§ Assigned task
Write out exactly the lines below that run from the line containing "You are a computer-use agent. Screen" through the last line of the records.

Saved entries
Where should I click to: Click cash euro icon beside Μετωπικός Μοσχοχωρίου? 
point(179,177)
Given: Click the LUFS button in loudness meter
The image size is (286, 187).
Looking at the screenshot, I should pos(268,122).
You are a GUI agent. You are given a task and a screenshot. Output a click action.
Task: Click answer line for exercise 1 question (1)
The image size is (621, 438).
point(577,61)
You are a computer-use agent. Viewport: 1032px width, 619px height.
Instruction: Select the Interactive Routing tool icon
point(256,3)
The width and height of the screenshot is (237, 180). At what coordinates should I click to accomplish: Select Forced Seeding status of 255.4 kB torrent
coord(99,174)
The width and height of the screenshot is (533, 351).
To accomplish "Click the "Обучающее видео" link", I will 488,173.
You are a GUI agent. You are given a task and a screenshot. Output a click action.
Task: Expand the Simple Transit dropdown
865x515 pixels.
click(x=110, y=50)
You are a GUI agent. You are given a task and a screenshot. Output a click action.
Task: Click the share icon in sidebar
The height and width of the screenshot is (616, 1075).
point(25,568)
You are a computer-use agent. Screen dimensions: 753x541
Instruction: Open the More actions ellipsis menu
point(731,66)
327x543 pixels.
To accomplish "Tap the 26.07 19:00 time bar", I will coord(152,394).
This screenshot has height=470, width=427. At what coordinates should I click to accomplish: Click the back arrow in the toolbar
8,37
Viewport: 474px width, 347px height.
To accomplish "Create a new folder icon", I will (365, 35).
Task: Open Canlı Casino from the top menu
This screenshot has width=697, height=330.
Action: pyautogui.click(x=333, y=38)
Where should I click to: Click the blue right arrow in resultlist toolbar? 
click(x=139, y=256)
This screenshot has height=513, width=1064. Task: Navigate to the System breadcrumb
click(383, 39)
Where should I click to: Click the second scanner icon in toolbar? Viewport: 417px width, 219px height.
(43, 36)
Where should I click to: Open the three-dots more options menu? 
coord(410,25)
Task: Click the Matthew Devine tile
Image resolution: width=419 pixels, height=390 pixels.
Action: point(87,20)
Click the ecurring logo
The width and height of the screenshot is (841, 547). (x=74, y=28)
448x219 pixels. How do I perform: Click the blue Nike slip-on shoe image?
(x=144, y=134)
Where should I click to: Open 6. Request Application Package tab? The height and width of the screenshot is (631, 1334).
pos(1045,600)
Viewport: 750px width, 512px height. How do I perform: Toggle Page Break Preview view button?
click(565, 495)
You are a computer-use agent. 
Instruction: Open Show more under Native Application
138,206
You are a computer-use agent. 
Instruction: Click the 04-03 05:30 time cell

§ Response to this task
You are a computer-use agent. Screen dimensions: 753x541
Instruction: Open the More actions ellipsis menu
point(731,66)
327x543 pixels.
To accomplish "Tap the 26.07 19:00 time bar", I will coord(152,394).
This screenshot has height=470, width=427. At what coordinates should I click to accomplish: Click the back arrow in the toolbar
8,37
Viewport: 474px width, 347px height.
To accomplish "Create a new folder icon", I will (365, 35).
Task: Open Canlı Casino from the top menu
This screenshot has width=697, height=330.
Action: pyautogui.click(x=333, y=38)
Where should I click to: Click the blue right arrow in resultlist toolbar? 
click(x=139, y=256)
This screenshot has height=513, width=1064. Task: Navigate to the System breadcrumb
click(383, 39)
Where should I click to: Click the second scanner icon in toolbar? Viewport: 417px width, 219px height.
(43, 36)
Where should I click to: Open the three-dots more options menu? 
coord(410,25)
Task: Click the Matthew Devine tile
Image resolution: width=419 pixels, height=390 pixels.
Action: point(87,20)
Click the ecurring logo
The width and height of the screenshot is (841, 547). (x=74, y=28)
448x219 pixels. How do I perform: Click the blue Nike slip-on shoe image?
(x=144, y=134)
Where should I click to: Open 6. Request Application Package tab? The height and width of the screenshot is (631, 1334).
pos(1045,600)
Viewport: 750px width, 512px height. How do I perform: Toggle Page Break Preview view button?
click(565, 495)
You are a computer-use agent. 
Instruction: Open Show more under Native Application
138,206
You are a computer-use agent. 
Instruction: Click the 04-03 05:30 time cell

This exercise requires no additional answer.